Australian banks are unlikely to face a significant increase in bad loans on their mortgage books despite recent interest rate hikes as borrowers should be able to absorb the higher costs, S&P Global Ratings analysts said.

Mortgage asset quality remains resilient in banks, Ratings analysts said during a July 26 Australian property spotlight webinar. Nonperforming housing loans as a percentage of gross loans ticked upward in March from December 2022, but were still low compared to pre-COVID levels.

"The ultimate risk to the bank for mortgages is through the level of credit losses that show up in the income statement. We forecast credit losses [to] remain at about 15 basis points of customer loans," said Sharad Jain, director for financial institutions at S&P Global Ratings. "In short, we expect the banking system will weather the stresses from rising interest rates very well."

The Reserve Bank of Australia has increased interest rates since May 2022 in an effort to rein in inflation. It held its benchmark cash rate unchanged at 4.10% in July, but warned that further tightening might be required. The rising rates have led to concerns of a fixed-rate mortgage cliff — when high repayments hit borrowers as they come to the end of the locked-in rate period — and its impact on homeowners. Many borrowers secured fixed-rates loan to buy property when the RBA cut the cash rate to as low as 0.10% in November 2020 amid the COVID-19 pandemic. With fixed-rate loans typically lasting between one and five years, the higher interest rates will translate to higher repayments as new loan terms are negotiated.

Feeling the pinch

About 800,000 households will feel the impact of fixed-rate loans rolling off in 2023, Marion Kohler, head of the RBA's economic analysis department, said at a parliamentary committee meeting in February. Kohler estimates that it equates to about A$350 billion in credit rolling off from fixed to variable interest rates in 2023, 9News reported.
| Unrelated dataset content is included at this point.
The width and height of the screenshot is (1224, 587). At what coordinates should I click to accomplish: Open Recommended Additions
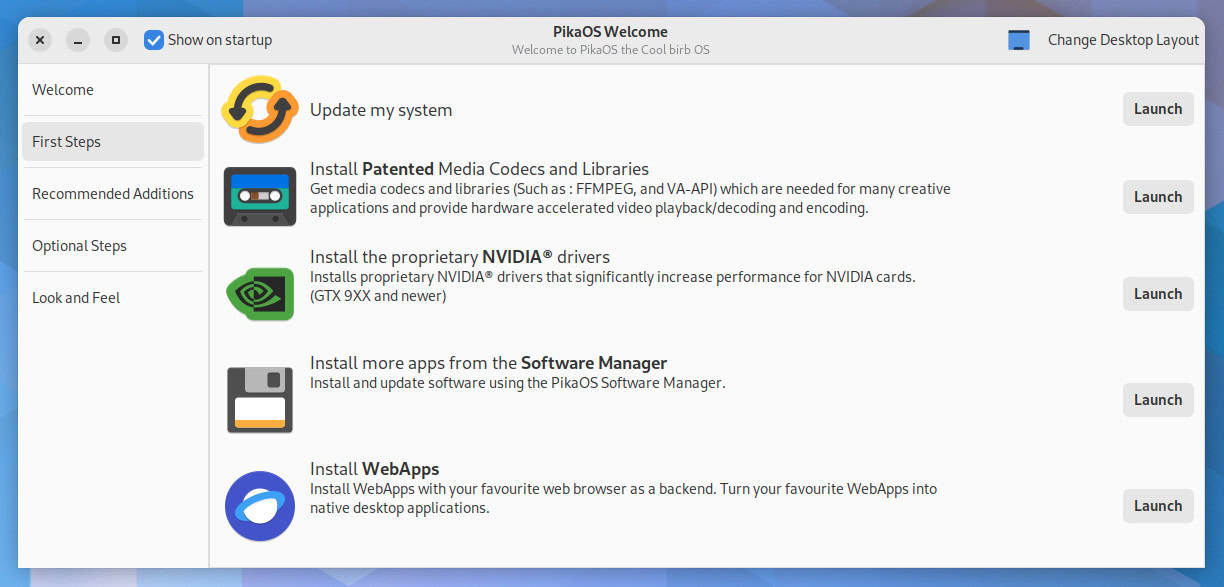113,193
"There is no question that some borrowers will struggle to service their mortgages due to rising interest rates," Ratings' Jain said during the webinar. "We believe this cohort of borrowers is, and will remain, very small at the overall system level as well as the individual bank level. What that means for us is that most borrowers should be able to absorb the higher interest rate burden," Jain said.

ANZ Group Holdings Ltd. and National Australia Bank Ltd. said they were seeing only a slight increase in borrower stress in their mortgage books. NAB CEO Ross McEwan told a parliamentary hearing July 12 that the bank saw an uptick in customers not being able to make a payment but that the "levels that we're seeing are still below the 10-year average," Reuters reported.
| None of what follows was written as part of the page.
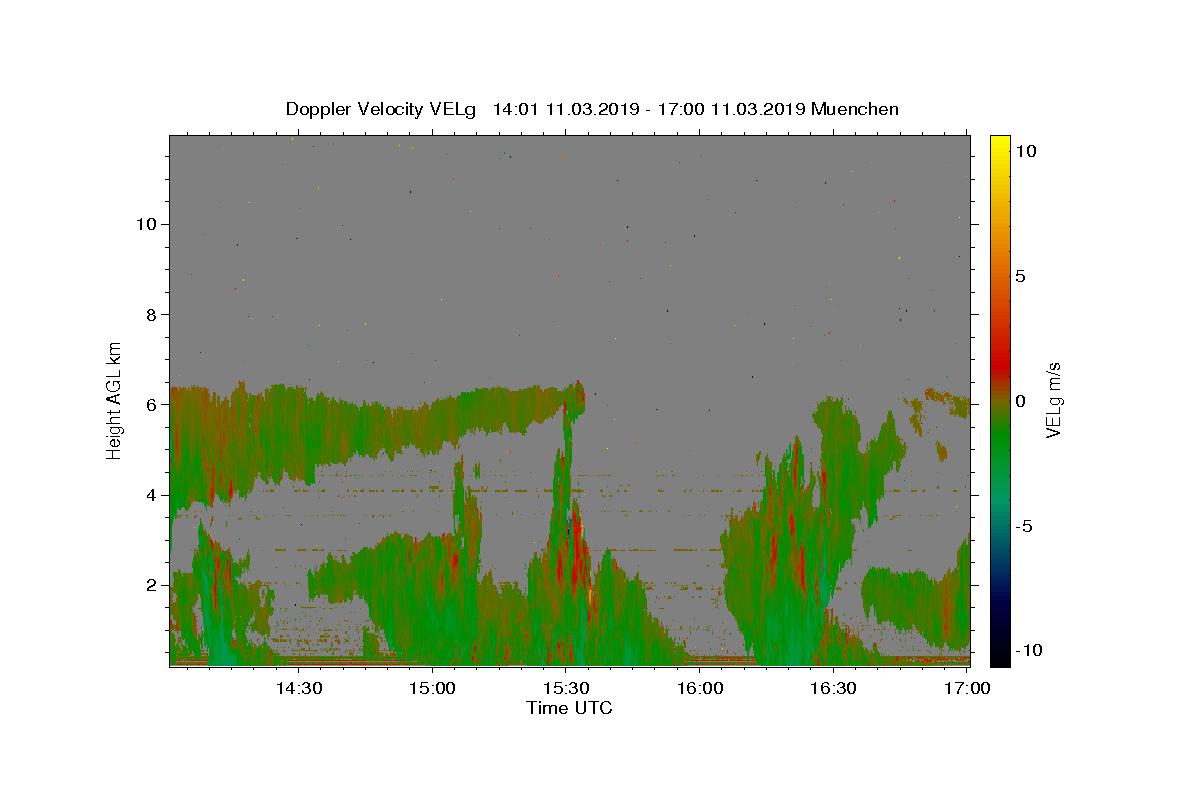Click the 2 km height tick label
The height and width of the screenshot is (800, 1200).
[150, 585]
ANZ CEO Shayne Elliott said borrowers coming off low fixed-rate mortgages were "prepared for it."

Banks have said they will redirect capital and investment to their business lending segment as stiff competition in mortgage lending would offset any gains from their margins due to rising interest rates.

Nonperforming loans remained well below pre-pandemic levels, at 0.72% of total residential mortgage credit outstanding as of March, according to the Australian Prudential Regulation Authority's quarterly property exposures data released June 6.

"The modest rise in the March quarter followed seven consecutive quarters of declines in the NPL ratio," the regulator said.